Tech Tired: Does Advertising Constrain Tech Stock Growth?
U.S. stock markets are hitting record highs, often led by so-called tech stocks like Google, Facebook, and Amazon, now valued at three to five times their 2008 prices. In contrast to tech titans like Microsoft and Apple that produce and sell technology products, however, these companies earn their revenue largely through advertising. Amazon, grouped in with tech companies, is more a logistics and payment services behemoth.
How long can this go on?
Google and Facebook earn almost all of their revenue through advertising. They have continually upgraded their advertising technology through acquisitions and their own innovations, capturing an increasing share of the advertising market.
Both companies use their massive advertising dollars from Google Search, Gmail, Facebook, and Instagram to prop up various often unprofitable ventures. Subsidizing across the company hasn’t negatively impacted their bottom lines, however, as reflected in their equity prices.
A business model that depends almost exclusively on advertising revenues begs the question of whether there are not overall limits to the size of the advertising market, and whether digital’s share of that market can continue to enjoy double-digit growth in what is historically at best a slow-growing market. While traditional, or non-digital, advertising has stagnated since 2011, the overall advertising market has grown at only about 4.5 percent a year even with the geometric rise in the digital segment.
Testing the limits
In 2011, digital advertising accounted for 20 percent of all ad revenues, doubling that share by 2017. Unless growth in the advertising sector itself accelerates, digital advertising—growing at about five times the pace of the total market—will soon dominate the market. (Chart 1)
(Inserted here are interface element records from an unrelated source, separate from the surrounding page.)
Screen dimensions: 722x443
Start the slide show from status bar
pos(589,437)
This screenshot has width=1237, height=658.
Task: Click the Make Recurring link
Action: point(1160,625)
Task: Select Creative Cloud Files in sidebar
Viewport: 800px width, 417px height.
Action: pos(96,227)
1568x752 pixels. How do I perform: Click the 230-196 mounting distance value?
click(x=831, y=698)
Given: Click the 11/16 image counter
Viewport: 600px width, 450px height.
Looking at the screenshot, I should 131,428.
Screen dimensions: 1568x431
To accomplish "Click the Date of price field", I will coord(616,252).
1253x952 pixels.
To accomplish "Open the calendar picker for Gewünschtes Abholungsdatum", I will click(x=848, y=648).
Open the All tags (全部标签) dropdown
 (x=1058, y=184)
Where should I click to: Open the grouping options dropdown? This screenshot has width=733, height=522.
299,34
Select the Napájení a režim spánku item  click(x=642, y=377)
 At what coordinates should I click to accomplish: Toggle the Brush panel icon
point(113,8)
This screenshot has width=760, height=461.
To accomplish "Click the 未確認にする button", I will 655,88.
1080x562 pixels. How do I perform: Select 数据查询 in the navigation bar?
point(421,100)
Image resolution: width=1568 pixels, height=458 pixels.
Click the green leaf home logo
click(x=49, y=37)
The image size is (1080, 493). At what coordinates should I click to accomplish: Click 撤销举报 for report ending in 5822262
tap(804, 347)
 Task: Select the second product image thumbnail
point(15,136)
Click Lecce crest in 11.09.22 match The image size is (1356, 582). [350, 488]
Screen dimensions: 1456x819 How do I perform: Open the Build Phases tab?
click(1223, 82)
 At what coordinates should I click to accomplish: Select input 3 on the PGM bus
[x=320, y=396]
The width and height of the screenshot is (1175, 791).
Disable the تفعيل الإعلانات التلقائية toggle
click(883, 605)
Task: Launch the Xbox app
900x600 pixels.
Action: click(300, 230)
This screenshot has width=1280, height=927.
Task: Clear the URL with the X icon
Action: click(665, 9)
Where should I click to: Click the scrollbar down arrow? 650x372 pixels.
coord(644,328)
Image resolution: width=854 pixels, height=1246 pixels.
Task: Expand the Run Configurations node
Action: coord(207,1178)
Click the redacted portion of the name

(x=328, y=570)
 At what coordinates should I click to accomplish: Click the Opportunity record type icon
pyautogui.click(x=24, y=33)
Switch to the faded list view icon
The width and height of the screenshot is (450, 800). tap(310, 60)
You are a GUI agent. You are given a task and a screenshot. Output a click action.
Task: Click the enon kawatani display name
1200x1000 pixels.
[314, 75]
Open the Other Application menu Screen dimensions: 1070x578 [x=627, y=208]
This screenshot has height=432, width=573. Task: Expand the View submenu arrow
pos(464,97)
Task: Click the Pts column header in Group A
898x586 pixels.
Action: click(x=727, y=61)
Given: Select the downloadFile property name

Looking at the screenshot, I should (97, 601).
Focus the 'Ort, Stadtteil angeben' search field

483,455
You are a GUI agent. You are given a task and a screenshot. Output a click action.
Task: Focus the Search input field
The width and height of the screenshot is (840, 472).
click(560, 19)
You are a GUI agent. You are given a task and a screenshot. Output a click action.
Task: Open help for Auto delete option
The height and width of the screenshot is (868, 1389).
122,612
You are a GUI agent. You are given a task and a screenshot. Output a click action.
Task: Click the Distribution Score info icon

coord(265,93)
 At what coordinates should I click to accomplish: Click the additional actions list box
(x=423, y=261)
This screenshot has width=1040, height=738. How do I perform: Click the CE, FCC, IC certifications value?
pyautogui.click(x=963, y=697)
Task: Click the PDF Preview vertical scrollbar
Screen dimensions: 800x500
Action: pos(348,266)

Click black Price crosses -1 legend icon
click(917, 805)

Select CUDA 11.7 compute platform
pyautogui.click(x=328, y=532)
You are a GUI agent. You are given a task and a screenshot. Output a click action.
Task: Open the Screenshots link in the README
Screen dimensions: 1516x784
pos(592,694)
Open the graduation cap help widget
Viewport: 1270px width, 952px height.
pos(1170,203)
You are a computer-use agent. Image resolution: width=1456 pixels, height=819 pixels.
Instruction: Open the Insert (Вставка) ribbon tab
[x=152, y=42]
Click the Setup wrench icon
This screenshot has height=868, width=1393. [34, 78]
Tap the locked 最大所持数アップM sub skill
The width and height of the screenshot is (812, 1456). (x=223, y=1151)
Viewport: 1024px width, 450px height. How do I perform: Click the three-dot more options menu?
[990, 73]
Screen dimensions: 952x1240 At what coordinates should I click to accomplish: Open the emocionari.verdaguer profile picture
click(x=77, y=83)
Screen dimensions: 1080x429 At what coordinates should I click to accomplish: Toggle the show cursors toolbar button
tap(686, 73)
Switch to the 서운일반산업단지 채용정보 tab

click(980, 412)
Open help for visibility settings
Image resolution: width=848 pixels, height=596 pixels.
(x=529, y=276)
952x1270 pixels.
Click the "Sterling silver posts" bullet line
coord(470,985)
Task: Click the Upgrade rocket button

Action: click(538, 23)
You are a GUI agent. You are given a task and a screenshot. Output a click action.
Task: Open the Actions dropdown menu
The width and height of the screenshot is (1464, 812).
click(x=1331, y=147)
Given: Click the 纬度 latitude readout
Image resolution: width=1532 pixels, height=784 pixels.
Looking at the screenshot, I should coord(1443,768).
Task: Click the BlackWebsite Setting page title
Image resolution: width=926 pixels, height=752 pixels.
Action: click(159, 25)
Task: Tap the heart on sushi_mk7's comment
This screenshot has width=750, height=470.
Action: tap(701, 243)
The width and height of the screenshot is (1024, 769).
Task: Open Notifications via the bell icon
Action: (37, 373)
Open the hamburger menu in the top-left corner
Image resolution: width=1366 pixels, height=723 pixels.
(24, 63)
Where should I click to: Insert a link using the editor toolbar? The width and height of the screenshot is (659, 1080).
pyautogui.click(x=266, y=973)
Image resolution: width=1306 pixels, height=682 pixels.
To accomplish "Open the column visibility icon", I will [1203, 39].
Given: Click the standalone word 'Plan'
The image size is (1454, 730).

Chart 1: Growth in digital at current rates would overwhelm traditional advertising
As a practical matter, digital cannot completely replace traditional advertising through television, radio, and print, but under current rates of digital growth it will account for virtually all advertising by 2023. Realistically, digital advertising will hit a cap, potentially when it controls two-thirds of the market.
Amazon, Microsoft, and others are currently making massive investments in advertising technology to compete in what is clearly a constrained digital market. Some existing advertising-driven tech companies like Snapchat and Twitter, for example, are already struggling to succeed.
Assuming recent growth rates of 4.5 percent in total advertising continue and digital is limited in its expansion, digital formats could still account for a dominant share of all U.S. advertising by 2023, a market that makes up more than a third of the world total.1 However, this suggests a significant slowdown in digital’s growth, falling from an average of 17.5 percent in 2011-2016 to the high single digits by 2023. (Chart 2)
Chart 2: Despite stagnating traditional advertising, digital will run out of room to expand before long
The long and short of it is that digital advertising is becoming more competitive at the same time that the upside opportunity is more limited. Today, these stocks enjoy lofty P/E ratios, pointing to very high investor expectations for the future. In our judgment, these expectations are likely to meet with disappointment. The advertising market is often compared to smoke and mirrors and, in the case of digital advertising, eventually that’s what investors will be left with.
1 “MAGNA Global Advertising Forecast Winter Update.” MAGNA, December 5, 2016.